[Records provided — start]

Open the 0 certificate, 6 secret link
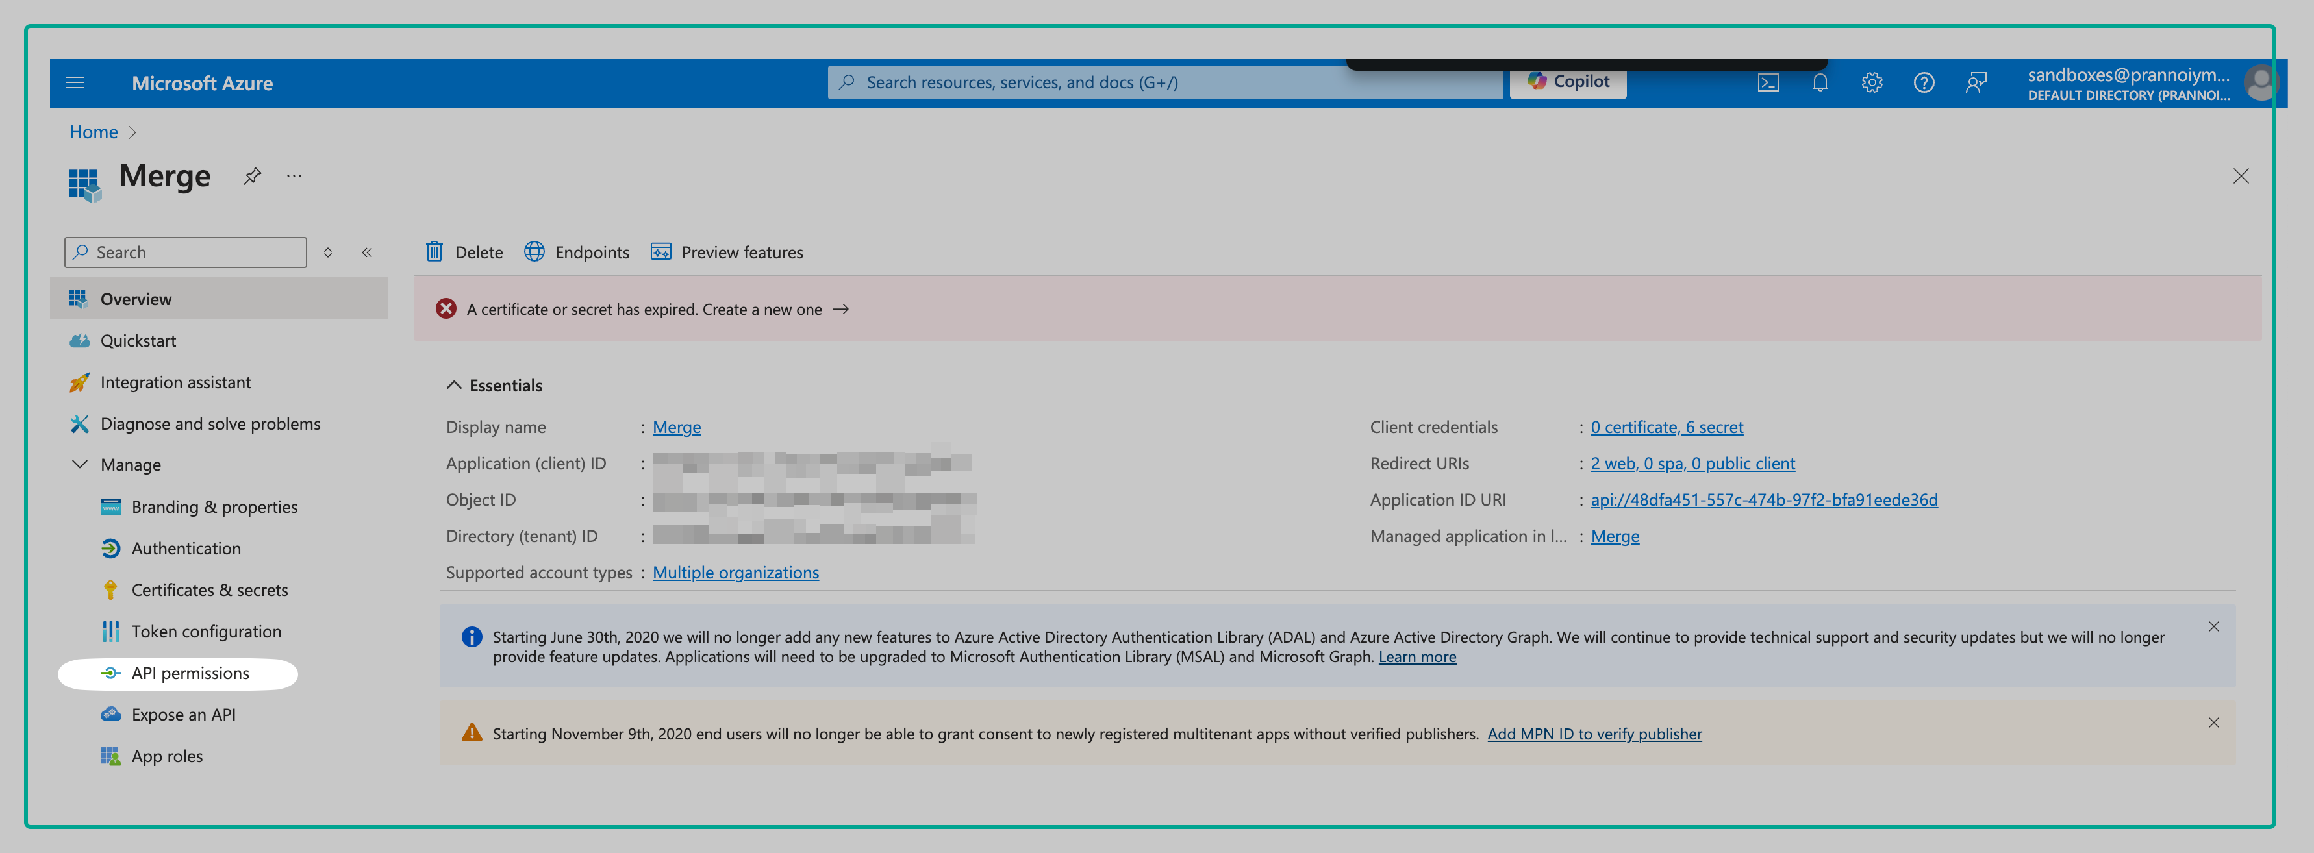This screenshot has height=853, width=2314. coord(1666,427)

[Records provided — finish]
[Records provided — start]

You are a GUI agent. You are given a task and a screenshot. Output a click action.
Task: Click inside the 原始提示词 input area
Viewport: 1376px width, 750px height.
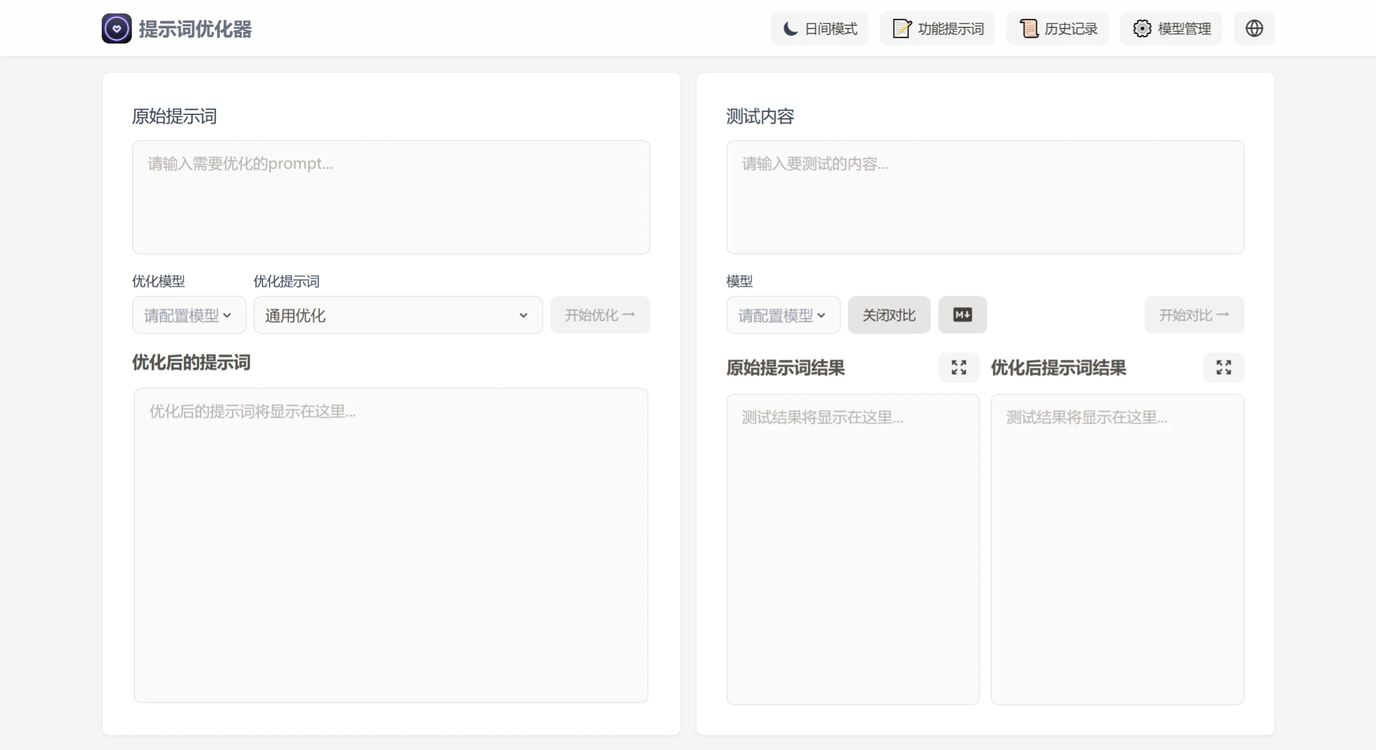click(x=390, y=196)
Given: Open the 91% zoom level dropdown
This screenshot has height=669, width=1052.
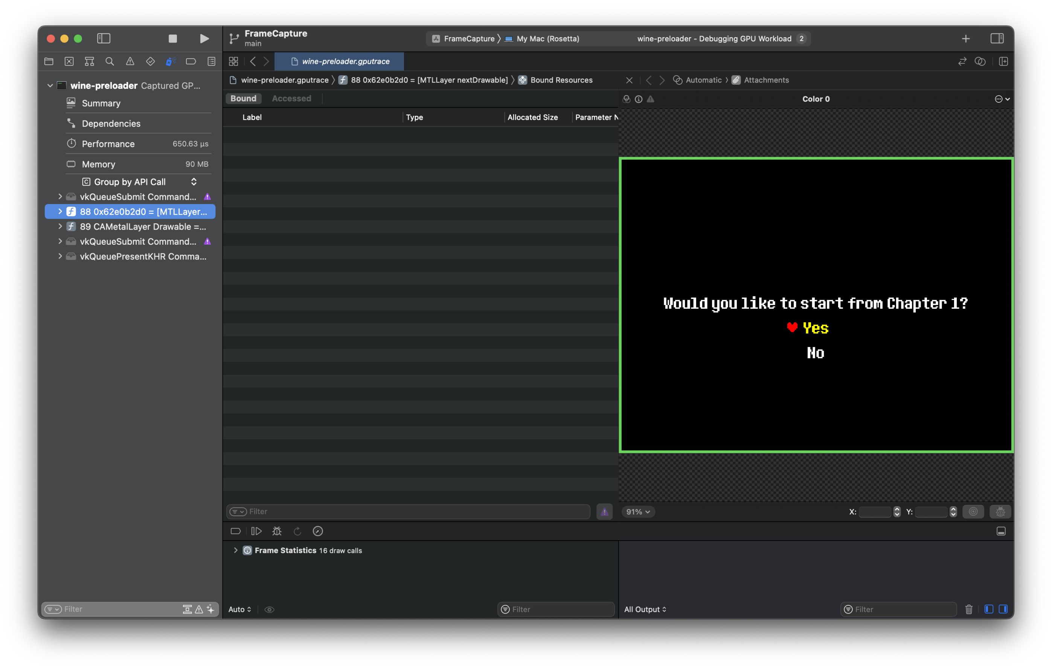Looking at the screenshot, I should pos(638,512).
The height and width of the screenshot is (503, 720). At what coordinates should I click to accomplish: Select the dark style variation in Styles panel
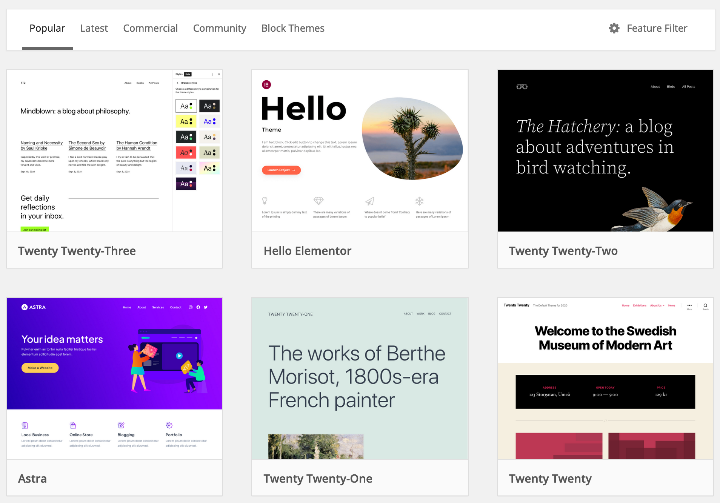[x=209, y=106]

[Records provided — finish]

Look above for the line containing "You are a GUI", then copy exactly from it through the line containing "Given: Open the 91% zoom level dropdown", keeping both and leaving out pictures. Add nothing else.

You are a GUI agent. You are given a task and a screenshot. Output a click action.
Task: Click inside the 原始提示词 input area
Viewport: 1376px width, 750px height.
click(x=390, y=196)
Given: Open the 91% zoom level dropdown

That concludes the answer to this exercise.